In Manchester laissez faire has bred a culture of accepting gratefully whatever developers serve up. We do not plan. We do not craft streets or squares that make the city an uplifting place to be. We do not demand the best. The sale / give away of Canon Street was a scandal, deserving of an FOI request. What did we get in return exactly? Where was the quid pro quo? The northern extension is possibly our greatest missed opportunity and totemic of much that is wrong with the city.
Ok, another article about footfall. When will we get to see the hard sales figures - is that too much to ask for?
If people stop buying things they don't really need and can't afford then our "economy" with collapse, so let's hope the hard sales figures are high.
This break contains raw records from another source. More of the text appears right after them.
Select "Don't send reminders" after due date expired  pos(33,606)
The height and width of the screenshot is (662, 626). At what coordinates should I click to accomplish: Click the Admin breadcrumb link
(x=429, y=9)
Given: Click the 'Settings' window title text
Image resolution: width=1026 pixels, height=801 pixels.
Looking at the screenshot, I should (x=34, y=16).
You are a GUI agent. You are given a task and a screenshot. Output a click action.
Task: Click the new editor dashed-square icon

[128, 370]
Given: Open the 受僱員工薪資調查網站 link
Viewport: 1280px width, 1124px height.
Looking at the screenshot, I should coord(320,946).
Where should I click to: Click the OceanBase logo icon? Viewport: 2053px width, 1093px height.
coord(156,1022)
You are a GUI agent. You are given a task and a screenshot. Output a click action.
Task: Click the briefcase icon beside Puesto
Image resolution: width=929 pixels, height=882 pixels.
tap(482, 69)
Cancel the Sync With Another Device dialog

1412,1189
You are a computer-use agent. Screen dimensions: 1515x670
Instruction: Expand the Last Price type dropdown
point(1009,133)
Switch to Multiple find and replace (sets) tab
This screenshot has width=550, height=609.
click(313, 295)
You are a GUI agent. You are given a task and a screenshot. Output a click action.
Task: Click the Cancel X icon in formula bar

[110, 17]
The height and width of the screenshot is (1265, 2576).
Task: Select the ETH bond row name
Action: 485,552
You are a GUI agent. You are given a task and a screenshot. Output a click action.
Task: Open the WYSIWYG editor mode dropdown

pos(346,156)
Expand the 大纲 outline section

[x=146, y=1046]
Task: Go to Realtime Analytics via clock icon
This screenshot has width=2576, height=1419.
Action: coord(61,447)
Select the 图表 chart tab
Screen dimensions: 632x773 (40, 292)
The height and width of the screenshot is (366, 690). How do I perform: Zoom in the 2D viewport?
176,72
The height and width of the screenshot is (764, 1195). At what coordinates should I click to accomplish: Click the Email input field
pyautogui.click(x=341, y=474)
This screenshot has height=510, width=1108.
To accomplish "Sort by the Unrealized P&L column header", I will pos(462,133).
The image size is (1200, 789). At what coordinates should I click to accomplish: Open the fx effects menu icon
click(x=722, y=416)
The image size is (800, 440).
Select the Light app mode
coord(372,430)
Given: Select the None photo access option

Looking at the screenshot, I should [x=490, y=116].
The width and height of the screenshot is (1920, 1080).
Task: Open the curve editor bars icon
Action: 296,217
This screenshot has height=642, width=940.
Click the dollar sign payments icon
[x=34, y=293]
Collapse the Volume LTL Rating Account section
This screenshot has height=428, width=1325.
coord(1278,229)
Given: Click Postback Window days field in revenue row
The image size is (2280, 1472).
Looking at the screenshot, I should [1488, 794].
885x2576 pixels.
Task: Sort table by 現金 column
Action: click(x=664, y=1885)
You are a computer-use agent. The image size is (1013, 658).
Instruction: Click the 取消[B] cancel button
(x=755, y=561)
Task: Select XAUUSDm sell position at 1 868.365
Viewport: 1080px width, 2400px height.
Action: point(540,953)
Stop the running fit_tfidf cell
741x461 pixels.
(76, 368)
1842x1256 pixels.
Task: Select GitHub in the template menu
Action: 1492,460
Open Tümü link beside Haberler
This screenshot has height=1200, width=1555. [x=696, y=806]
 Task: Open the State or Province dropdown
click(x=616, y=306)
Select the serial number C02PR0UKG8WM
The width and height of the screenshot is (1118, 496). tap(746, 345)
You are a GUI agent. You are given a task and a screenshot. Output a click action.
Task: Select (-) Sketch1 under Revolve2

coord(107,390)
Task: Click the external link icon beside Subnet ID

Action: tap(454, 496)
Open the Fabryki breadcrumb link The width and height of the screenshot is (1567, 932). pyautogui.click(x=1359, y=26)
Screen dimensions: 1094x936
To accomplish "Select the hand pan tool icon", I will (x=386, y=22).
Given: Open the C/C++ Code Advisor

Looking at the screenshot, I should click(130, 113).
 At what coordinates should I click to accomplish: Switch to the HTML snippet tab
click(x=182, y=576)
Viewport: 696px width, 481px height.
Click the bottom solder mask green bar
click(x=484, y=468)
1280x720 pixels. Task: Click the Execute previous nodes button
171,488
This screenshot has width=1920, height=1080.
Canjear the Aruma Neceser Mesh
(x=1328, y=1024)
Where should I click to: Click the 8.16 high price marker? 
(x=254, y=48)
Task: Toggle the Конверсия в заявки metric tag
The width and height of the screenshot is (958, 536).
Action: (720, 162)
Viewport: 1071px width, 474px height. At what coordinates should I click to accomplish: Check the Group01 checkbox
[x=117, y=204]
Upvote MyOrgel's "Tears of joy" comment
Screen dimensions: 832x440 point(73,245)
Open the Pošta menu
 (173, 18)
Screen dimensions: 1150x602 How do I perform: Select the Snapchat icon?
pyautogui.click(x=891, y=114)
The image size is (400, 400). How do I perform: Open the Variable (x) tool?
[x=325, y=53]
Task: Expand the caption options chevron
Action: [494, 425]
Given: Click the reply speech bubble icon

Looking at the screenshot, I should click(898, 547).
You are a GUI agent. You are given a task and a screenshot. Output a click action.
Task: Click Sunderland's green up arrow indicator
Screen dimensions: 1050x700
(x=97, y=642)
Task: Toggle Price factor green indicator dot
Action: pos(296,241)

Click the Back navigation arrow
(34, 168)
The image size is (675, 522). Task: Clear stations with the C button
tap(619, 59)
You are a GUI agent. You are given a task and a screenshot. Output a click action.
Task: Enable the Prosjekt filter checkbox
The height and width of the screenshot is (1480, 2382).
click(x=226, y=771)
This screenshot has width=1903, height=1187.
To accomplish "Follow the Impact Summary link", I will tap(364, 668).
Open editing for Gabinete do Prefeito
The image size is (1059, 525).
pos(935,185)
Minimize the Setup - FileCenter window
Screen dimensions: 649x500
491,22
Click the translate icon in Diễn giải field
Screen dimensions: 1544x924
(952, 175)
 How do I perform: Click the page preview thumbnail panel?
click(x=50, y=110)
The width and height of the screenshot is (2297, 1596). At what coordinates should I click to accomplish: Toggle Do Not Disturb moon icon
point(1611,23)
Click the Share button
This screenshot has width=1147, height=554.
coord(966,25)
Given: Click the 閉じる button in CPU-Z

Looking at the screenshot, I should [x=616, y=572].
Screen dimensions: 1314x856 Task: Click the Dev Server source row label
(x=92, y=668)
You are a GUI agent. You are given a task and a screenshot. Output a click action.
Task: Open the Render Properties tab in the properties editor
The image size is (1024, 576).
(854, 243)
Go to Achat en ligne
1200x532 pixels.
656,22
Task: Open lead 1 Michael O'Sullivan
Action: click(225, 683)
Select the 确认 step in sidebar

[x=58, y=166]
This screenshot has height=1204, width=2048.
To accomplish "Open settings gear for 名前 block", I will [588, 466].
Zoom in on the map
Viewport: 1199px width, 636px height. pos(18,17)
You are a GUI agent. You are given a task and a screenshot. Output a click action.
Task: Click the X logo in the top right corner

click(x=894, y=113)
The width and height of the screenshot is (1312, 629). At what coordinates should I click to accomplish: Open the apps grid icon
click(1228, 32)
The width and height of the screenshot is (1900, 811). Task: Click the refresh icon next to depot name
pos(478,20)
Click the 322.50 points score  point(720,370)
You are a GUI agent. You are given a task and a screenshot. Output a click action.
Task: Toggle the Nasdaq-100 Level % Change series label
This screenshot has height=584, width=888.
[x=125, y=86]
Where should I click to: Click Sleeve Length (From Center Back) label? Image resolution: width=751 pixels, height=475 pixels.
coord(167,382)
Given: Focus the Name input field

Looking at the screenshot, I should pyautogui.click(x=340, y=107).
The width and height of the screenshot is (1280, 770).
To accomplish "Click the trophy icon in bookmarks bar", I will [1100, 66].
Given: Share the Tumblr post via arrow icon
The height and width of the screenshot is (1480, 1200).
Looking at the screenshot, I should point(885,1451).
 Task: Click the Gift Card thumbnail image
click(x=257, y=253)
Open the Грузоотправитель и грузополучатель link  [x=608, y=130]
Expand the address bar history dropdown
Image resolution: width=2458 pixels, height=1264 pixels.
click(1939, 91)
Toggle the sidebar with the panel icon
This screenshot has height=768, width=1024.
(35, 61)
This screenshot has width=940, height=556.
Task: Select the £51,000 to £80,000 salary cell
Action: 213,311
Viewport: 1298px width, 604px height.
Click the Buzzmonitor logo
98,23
Delighted with these numbers. Some have predicted the death of our city centre on a regular basis over the last twelve months and it is nice to see them proven wrong.
Talk about complacent.
What about the death of King St/St Annes square?? Anyone can manipulate figures can't they?! i dont see it myself? footfall is different to whats being spent, i mostly browse in the Arndale only if im cutting through or early for an appointment otherwise too busy too intimidating, too expensive, I can't remember the last time i bought anything in that place! Then again im hardly of the Nike generation! Full of plastic zero nutrition takeaway food, cannot understand how its making money in this recession, the market bit is more original plus the fishmarket is great, but the rest of it im not too sure are the underclass/wealthy foreign students keeping it going on their (daddies) credit cards i wonder!!